Viva a calmaria, se não tivéssemos preocupados com o diesel, que háviamos gastado demais, aquela seria a melhor calmaria do mundo. Passamos um dia esperando o vento, e sem fazer muita força para andar, a hora era de descansar mesmo.
Motoramos uns dois dias e aí finalmente chegamos nos alísios, depois disso o vento durou até a chegada em Fiji.

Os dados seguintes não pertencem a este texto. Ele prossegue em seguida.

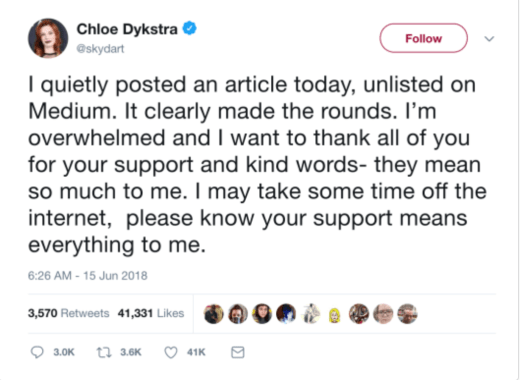The height and width of the screenshot is (380, 520).
Task: Click the 3.6K retweet count
Action: [131, 352]
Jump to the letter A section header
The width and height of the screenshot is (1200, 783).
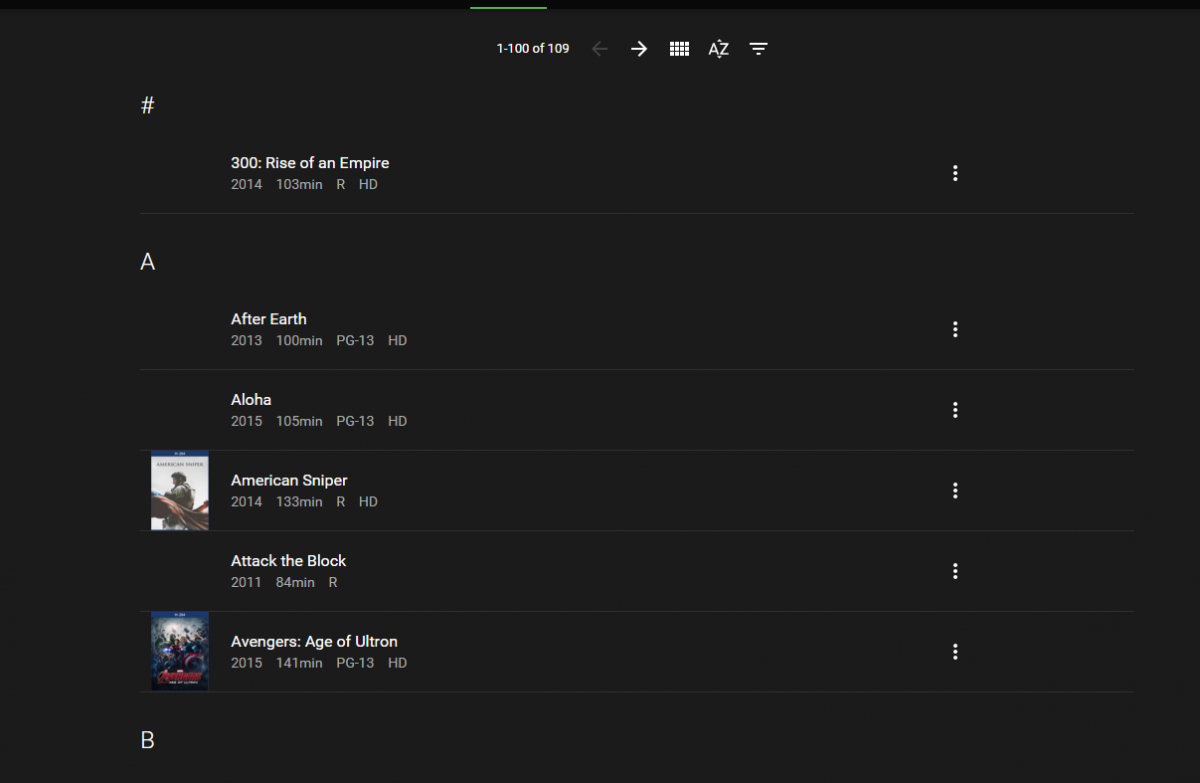click(148, 262)
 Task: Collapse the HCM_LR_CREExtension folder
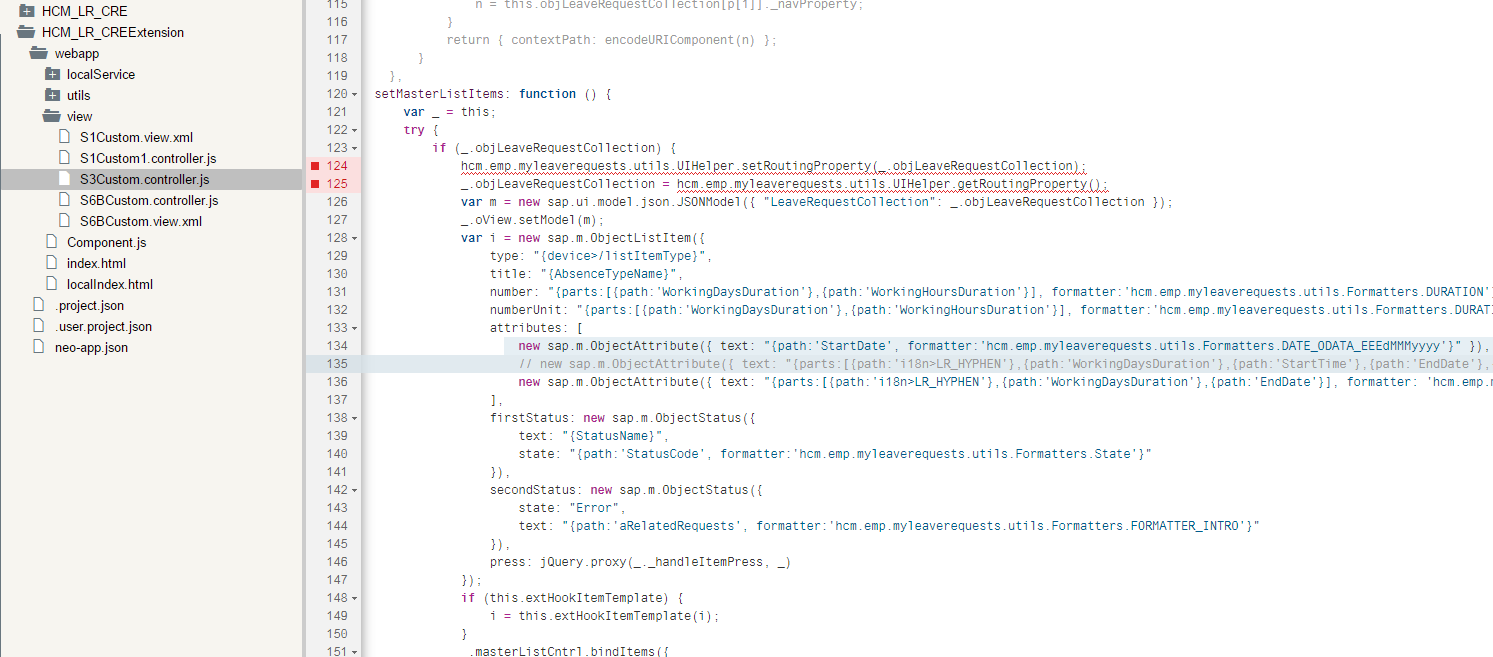pyautogui.click(x=27, y=32)
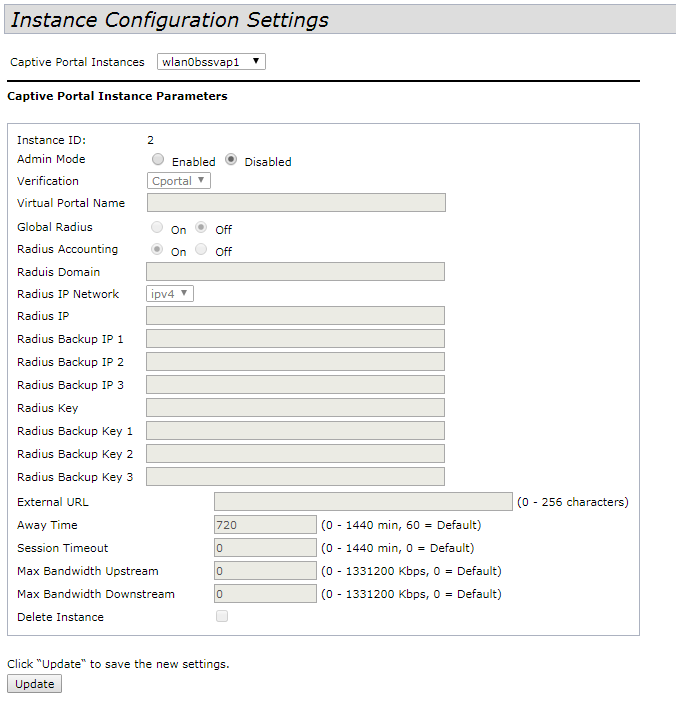Check the Delete Instance checkbox

click(222, 617)
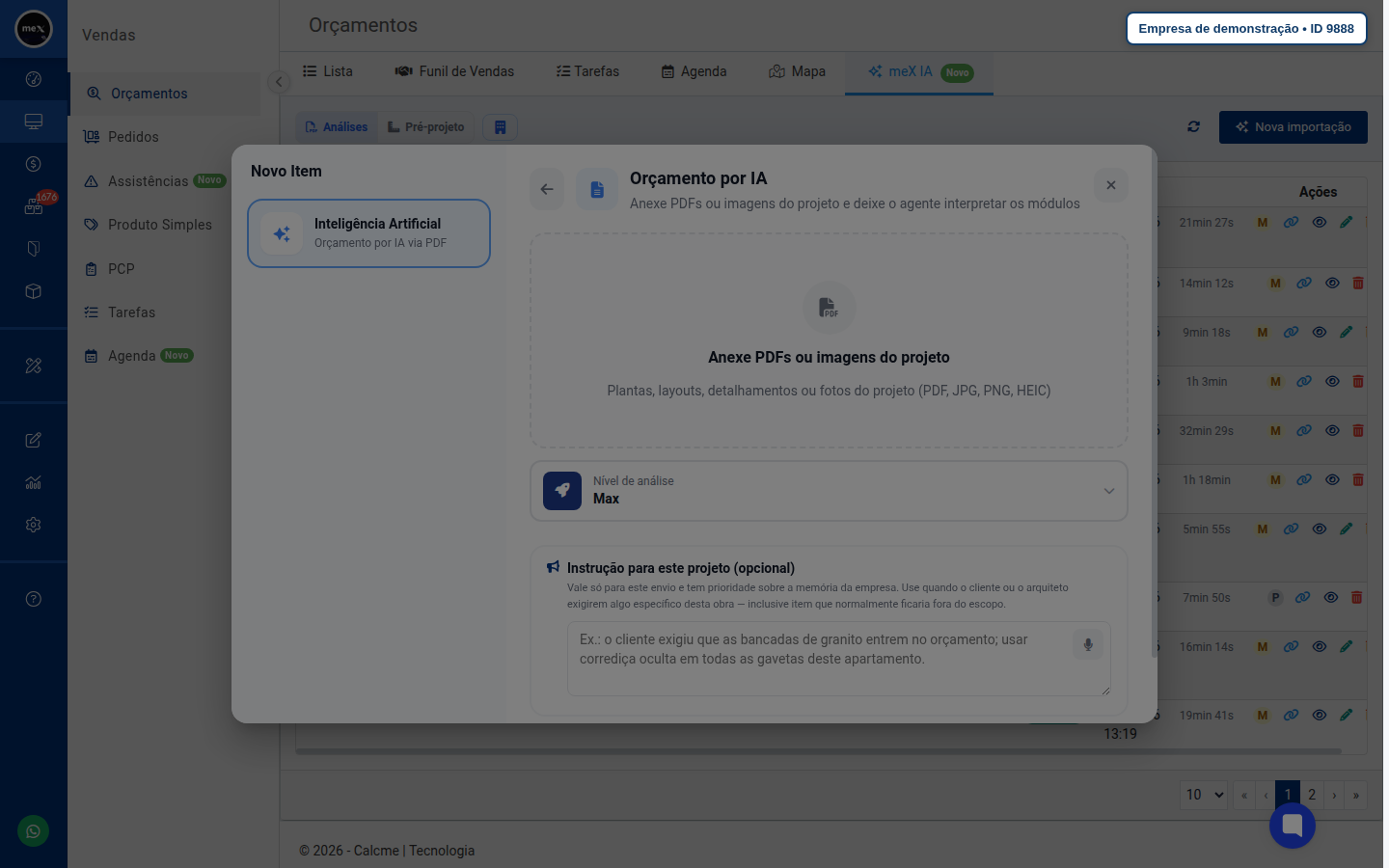The height and width of the screenshot is (868, 1389).
Task: Go back with the arrow button
Action: (547, 189)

Meu pai não gosta de coisas de última hora, com essa então ele vai até rir. Dois amigos do Brasil estávam vindo nos visitar, o Fafa e o Felipe. Não é que chegando em Fiji, de noite, quase no passe, vimos o avião deles chegar. Numa travessia de 9 dias chegamos junto com eles, que vieram do Brasil.
Fiji aqui é uma maravilha para ``velejar`` (motorar também pois tem muito coral). Aqui no grupo em que estamos,  por fora das ilhas, há uma barreira de coral, então aqui dentro a água está sempre calminha, se vai de ilha em ilha em algumas horas com um mar paradinho.
Aqui o problema são os corais, que em alguns lugares estão crescendo e em alguns lugares não foram cartografados, e em alguns lugares ainda os corais não estão no lugar marcado na carta. Nossos amigos franceses do QOVOP quando chegaram deram um ``encostãozinho`` em um recife, mas nada grave. Segundo eles foi um bom teste para o remendo feito por eles em Tonga, novembro passado, ``se não caiu esta vez acho que não cai mais...``


Vamos ver, aí tem o surf, que rola nos passes, nas entradas para esse grande ``lagoon`` em que estamos. Para mim está um pouco demais no momento, mas devagar vamos indo.
Bom, acho que era isso, para começar. Vamos ver se mantenho o blog em dia. E como dizem aqui: BULA BULA  (é tipo um oi, pois é bula bula ``pra`` cá, bula bula ``pra lá.)